Comment 2 Petteri Räty (RETIRED) gentoo-dev 2007-01-24 21:45:50 UTC 
(In reply to comment #0)

>  https://issues.apache.org/jira/browse/DAEMON-24

Also I don't think your patch will be added any time soon as you attached it to a resolved bug that was about documentation. It would be the same as me attaching a commons-daemon version bump to this bug.
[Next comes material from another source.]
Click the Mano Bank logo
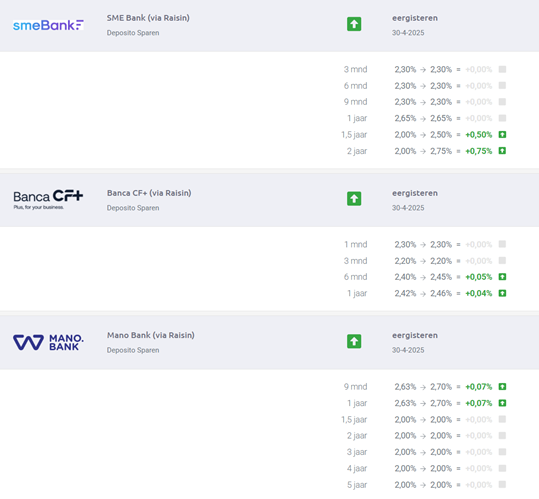point(48,342)
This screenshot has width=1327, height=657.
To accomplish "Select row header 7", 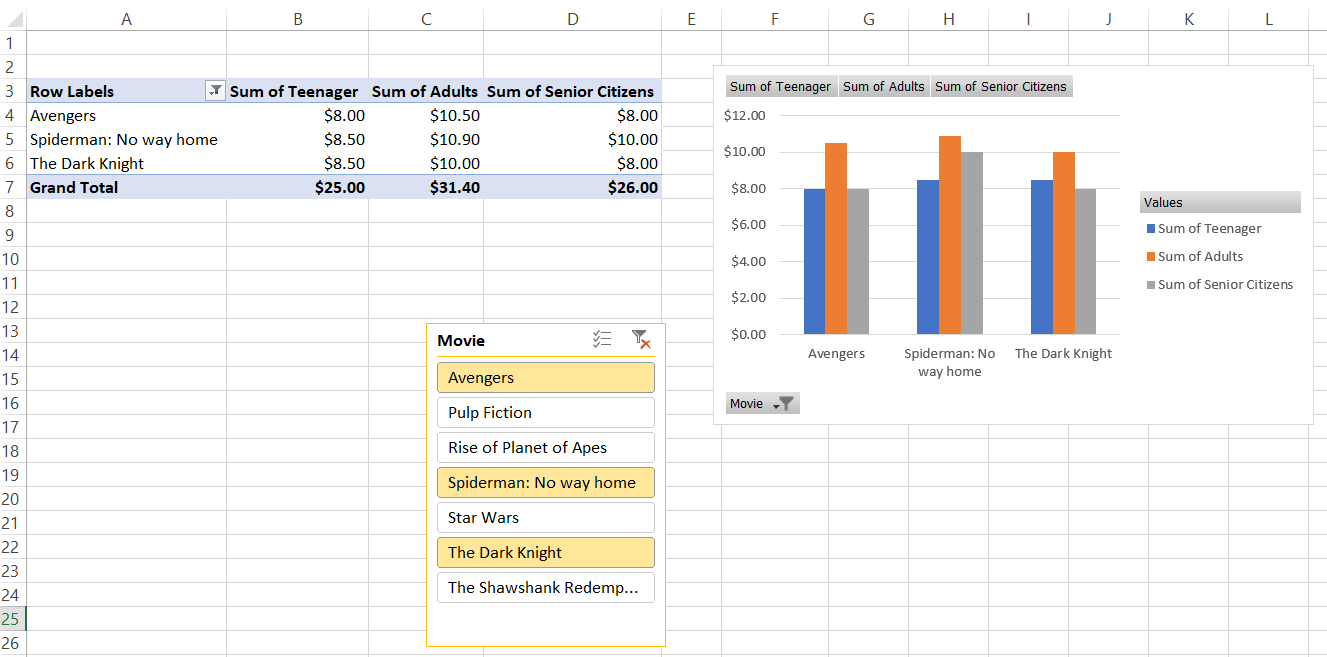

You should open a new bug in the upstream bug tracker with your patch attached.
Comment 3 Petteri Räty (RETIRED) gentoo-dev 2007-01-24 21:56:23 UTC 
(In reply to comment #0)
> jsvc has two bugs on linux:
>  - fails when called a relative path (does execve on argv[0])
>  - fails to set capabilities when called as non-root.
> Please take a look at
>  https://issues.apache.org/jira/browse/DAEMON-92

https://issues.apache.org/jira/browse/DAEMON-92#action_12467164
For me execve works just fine with relative paths.
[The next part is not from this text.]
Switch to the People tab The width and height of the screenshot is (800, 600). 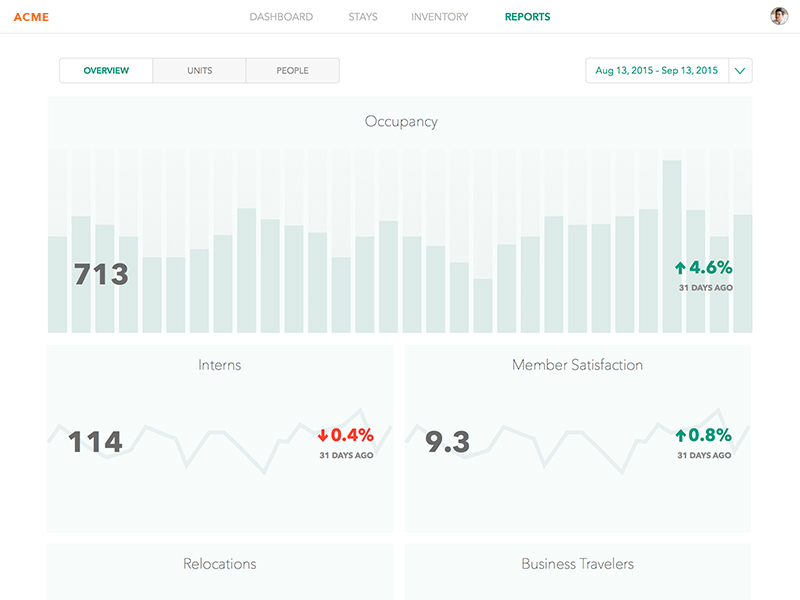pos(292,71)
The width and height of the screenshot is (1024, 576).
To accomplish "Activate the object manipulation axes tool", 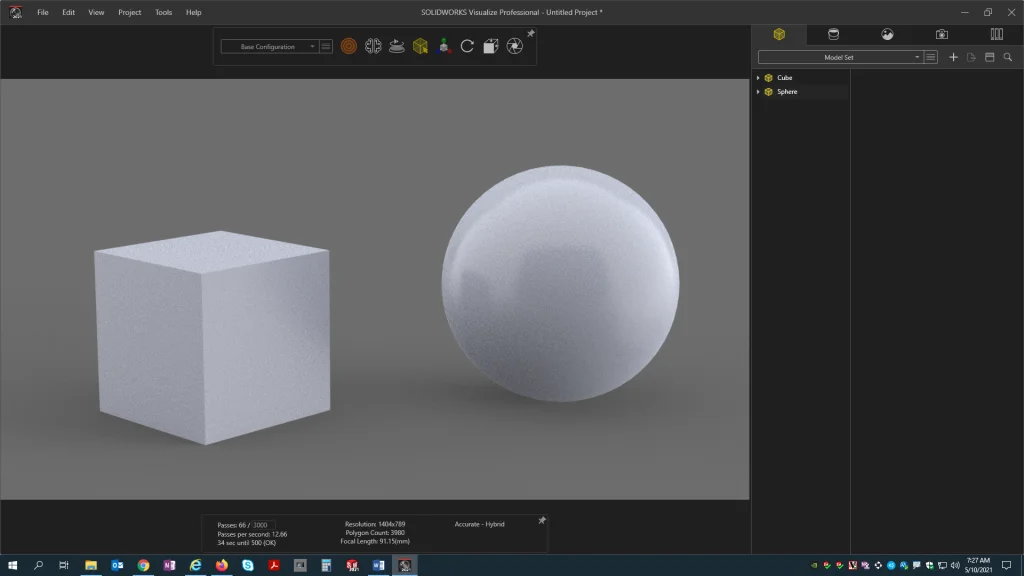I will 444,46.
Comment 4 Simone Piunno 2007-01-25 15:47:49 UTC 
I think there is no reason jsvc shoulnd't work as non root and haven't verified but looking at the code I believe on other platforms it does.
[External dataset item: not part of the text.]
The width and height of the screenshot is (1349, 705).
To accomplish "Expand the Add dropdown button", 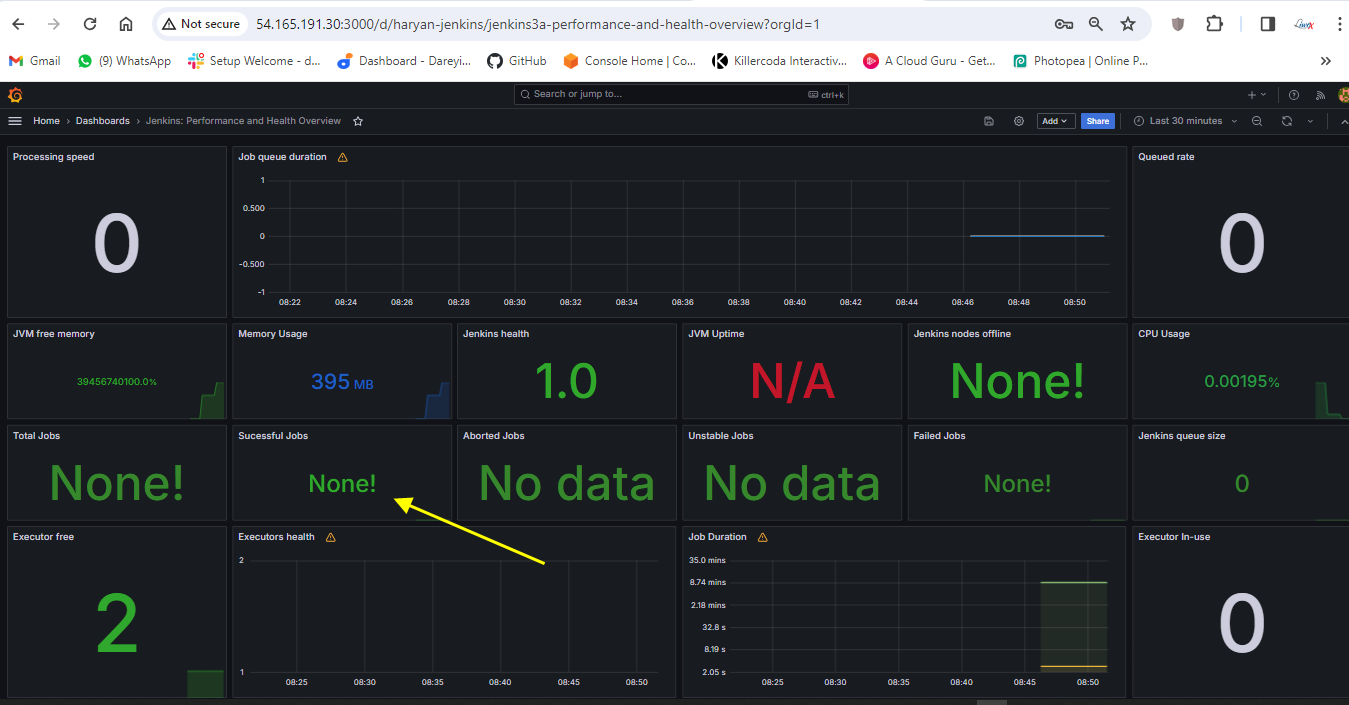I will pyautogui.click(x=1054, y=121).
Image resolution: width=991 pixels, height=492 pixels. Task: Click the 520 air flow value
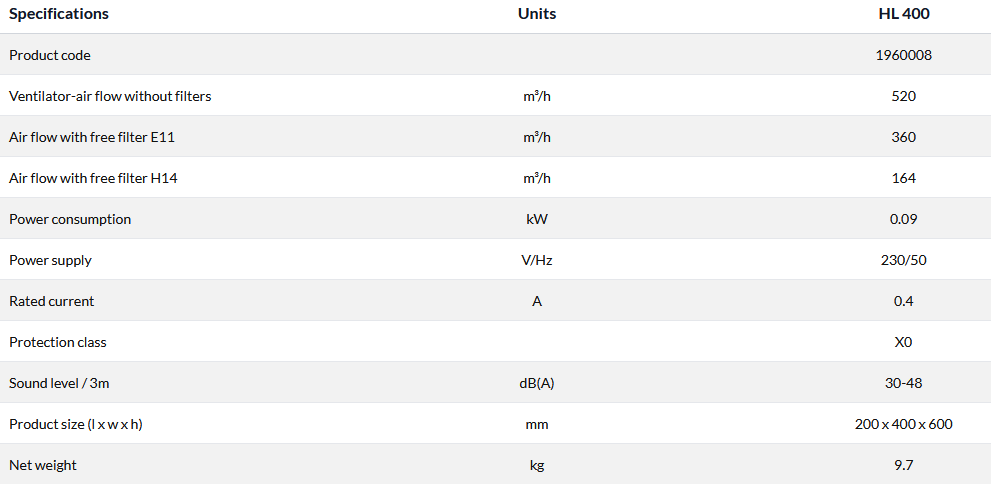(903, 96)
Even if the initial intent was to build a tool to be used just as root, I think this could be an easy improvement.
Following your suggestion, I opened a new issue:
https://issues.apache.org/jira/browse/DAEMON-93

With regard to execve you are right execve works for relative paths, my analisys was wrong.  Real cause is execve does not search in $PATH.  My patch is still valid as a fix.
Comment 5 Petteri Räty (RETIRED) gentoo-dev 2007-02-11 17:11:47 UTC 
Patches committed. The execve patch seems to already be a part of trunk. I will likely wait until upstream comments on the uid patch before going stable with a version with these patches. Thanks for reporting.